Stored data:
********

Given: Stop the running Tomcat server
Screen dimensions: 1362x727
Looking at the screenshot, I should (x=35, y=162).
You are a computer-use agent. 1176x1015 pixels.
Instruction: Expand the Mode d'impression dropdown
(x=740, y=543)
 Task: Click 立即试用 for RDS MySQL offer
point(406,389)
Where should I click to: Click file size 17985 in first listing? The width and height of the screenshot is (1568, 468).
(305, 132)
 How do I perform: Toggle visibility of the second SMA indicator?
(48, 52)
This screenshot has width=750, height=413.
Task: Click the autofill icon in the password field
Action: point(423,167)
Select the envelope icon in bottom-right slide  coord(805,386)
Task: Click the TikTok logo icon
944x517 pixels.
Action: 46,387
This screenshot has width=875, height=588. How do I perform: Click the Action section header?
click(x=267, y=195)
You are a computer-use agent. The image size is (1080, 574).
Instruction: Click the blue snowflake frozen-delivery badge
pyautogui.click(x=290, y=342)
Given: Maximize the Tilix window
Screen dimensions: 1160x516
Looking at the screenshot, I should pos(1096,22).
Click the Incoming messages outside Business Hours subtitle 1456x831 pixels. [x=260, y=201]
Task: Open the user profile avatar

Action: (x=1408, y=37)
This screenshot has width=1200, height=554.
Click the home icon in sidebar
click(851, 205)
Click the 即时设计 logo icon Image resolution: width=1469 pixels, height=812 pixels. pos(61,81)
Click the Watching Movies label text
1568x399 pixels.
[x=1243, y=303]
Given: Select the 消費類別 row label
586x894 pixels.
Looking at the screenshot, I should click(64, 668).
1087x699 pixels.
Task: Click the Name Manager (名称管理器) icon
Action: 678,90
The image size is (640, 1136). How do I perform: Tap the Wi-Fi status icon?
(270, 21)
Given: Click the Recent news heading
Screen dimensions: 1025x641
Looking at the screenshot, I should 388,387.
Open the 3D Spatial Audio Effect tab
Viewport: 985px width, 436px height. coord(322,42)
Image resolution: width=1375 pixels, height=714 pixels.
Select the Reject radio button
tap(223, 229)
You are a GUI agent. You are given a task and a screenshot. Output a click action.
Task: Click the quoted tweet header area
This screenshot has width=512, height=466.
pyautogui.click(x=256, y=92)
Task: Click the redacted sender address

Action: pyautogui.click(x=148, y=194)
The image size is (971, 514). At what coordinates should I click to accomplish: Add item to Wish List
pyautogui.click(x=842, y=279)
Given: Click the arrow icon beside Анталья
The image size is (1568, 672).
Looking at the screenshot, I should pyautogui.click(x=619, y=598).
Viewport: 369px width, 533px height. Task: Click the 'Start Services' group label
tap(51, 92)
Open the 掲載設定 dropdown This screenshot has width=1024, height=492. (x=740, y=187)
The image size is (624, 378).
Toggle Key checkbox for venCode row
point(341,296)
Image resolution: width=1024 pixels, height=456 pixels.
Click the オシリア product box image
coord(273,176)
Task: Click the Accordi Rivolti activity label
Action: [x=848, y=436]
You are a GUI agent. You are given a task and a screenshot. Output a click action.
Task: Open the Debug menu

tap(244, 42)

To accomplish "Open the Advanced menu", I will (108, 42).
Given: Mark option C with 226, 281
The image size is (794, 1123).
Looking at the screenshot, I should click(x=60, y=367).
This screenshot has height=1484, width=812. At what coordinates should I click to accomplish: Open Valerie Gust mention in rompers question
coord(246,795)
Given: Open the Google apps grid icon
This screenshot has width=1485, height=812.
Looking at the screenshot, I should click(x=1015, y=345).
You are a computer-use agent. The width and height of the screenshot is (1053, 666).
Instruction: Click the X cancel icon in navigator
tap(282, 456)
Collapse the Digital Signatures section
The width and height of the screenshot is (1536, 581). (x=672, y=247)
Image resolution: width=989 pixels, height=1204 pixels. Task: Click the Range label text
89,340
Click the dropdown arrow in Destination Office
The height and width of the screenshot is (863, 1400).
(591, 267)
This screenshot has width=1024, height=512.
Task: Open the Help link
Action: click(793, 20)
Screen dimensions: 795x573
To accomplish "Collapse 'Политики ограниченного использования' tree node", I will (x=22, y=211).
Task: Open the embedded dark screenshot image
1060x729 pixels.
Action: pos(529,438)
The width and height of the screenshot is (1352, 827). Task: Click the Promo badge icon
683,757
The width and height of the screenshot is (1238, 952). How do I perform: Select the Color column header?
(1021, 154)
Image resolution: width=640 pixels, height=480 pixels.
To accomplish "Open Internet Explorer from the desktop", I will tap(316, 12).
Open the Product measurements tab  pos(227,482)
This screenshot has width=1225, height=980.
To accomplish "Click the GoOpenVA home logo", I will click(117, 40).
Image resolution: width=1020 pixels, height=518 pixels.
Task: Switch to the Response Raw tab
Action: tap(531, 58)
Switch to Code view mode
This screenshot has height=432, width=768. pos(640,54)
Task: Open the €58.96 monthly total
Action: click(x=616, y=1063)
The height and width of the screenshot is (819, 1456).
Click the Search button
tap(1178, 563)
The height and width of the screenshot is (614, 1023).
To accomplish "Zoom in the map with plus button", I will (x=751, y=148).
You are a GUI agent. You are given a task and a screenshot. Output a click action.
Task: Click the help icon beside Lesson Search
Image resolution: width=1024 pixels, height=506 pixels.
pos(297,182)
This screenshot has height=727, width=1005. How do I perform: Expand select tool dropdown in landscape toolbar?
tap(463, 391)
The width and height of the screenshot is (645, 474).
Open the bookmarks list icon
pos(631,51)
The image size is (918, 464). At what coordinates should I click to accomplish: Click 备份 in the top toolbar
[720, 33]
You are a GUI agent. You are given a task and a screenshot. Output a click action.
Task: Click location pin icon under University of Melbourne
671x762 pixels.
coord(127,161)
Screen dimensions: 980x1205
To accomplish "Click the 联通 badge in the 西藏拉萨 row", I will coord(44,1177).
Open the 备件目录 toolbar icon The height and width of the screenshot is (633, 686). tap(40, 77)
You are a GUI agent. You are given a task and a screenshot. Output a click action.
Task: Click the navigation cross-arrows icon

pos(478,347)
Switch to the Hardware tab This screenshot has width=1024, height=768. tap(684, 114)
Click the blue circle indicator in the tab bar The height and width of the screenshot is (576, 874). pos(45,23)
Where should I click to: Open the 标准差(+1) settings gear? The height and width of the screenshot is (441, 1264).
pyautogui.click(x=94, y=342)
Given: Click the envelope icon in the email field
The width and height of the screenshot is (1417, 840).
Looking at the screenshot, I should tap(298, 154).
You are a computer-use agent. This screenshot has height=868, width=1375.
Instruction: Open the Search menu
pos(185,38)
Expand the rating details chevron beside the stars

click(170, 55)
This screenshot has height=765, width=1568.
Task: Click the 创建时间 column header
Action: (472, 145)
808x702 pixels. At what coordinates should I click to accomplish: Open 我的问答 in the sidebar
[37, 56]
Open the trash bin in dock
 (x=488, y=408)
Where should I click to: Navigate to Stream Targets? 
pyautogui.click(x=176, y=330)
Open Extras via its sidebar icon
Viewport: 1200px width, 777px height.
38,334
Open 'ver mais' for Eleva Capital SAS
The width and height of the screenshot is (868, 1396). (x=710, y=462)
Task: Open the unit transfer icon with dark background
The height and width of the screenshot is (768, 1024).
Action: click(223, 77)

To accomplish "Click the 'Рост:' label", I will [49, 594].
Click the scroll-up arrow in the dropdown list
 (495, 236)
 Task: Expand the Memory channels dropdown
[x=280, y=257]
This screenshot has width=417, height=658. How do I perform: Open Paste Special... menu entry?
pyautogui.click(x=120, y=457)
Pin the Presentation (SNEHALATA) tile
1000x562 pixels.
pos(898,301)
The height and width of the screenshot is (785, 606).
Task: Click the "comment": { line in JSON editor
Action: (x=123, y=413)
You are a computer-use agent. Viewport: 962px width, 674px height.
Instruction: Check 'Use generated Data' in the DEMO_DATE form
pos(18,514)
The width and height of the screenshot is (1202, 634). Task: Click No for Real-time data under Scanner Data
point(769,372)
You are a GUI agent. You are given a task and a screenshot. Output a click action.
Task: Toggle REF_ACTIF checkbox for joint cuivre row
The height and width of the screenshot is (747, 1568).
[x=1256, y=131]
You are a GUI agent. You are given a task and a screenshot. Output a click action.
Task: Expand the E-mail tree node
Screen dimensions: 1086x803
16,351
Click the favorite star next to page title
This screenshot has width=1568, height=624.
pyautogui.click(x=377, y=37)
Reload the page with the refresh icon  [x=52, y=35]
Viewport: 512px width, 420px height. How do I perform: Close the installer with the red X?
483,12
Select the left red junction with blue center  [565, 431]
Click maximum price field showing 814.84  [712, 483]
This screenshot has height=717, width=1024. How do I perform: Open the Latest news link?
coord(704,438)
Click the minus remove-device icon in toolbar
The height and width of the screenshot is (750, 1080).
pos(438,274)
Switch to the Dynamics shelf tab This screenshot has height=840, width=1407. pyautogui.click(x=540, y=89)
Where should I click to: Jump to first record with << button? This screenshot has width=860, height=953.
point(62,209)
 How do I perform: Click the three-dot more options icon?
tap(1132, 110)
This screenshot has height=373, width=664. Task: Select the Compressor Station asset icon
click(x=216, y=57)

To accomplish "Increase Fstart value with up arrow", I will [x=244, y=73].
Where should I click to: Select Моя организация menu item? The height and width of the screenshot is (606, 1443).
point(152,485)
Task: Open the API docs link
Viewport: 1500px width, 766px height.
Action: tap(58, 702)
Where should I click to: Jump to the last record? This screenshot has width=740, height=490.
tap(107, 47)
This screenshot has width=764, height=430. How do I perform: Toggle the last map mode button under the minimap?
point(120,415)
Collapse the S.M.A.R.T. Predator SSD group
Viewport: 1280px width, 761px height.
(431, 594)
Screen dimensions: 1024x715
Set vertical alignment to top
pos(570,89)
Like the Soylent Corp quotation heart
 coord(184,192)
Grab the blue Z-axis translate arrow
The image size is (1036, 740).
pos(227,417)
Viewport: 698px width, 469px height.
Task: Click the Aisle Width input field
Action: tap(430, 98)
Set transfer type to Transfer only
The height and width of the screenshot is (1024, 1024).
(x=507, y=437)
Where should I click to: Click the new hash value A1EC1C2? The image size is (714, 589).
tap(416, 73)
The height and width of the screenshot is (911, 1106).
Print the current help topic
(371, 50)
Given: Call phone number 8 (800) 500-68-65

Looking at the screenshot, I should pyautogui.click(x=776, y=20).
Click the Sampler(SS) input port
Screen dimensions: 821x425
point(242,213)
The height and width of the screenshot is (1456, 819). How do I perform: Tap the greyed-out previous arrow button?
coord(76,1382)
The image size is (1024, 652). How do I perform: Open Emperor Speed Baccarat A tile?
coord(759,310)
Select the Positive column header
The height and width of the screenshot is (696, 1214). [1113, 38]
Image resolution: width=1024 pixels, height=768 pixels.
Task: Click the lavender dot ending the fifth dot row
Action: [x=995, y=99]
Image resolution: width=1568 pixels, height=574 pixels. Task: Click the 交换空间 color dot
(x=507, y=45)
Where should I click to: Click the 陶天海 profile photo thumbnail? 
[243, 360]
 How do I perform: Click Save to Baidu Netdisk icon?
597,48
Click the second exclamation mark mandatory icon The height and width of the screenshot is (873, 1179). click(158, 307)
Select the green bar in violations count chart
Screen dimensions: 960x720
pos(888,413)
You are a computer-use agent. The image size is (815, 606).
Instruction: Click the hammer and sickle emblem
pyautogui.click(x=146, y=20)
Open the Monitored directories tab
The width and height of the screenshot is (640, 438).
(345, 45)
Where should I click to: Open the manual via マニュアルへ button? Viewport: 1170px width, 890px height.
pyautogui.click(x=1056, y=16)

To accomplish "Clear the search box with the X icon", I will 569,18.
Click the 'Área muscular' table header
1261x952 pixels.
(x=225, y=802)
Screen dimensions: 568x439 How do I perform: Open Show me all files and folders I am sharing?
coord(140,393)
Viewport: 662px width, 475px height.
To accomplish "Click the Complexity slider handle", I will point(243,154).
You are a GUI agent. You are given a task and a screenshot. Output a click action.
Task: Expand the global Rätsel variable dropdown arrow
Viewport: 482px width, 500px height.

********

= WHAT IS REQUIRED =
What are the lines, exactly as written above, from the line with "Given: Click the Recent news heading" to the line with "Image resolution: width=1375", both included? Output only those.

= FINISHED EXERCISE =
Given: Click the Recent news heading
Screen dimensions: 1025x641
Looking at the screenshot, I should 388,387.
Open the 3D Spatial Audio Effect tab
Viewport: 985px width, 436px height. coord(322,42)
Image resolution: width=1375 pixels, height=714 pixels.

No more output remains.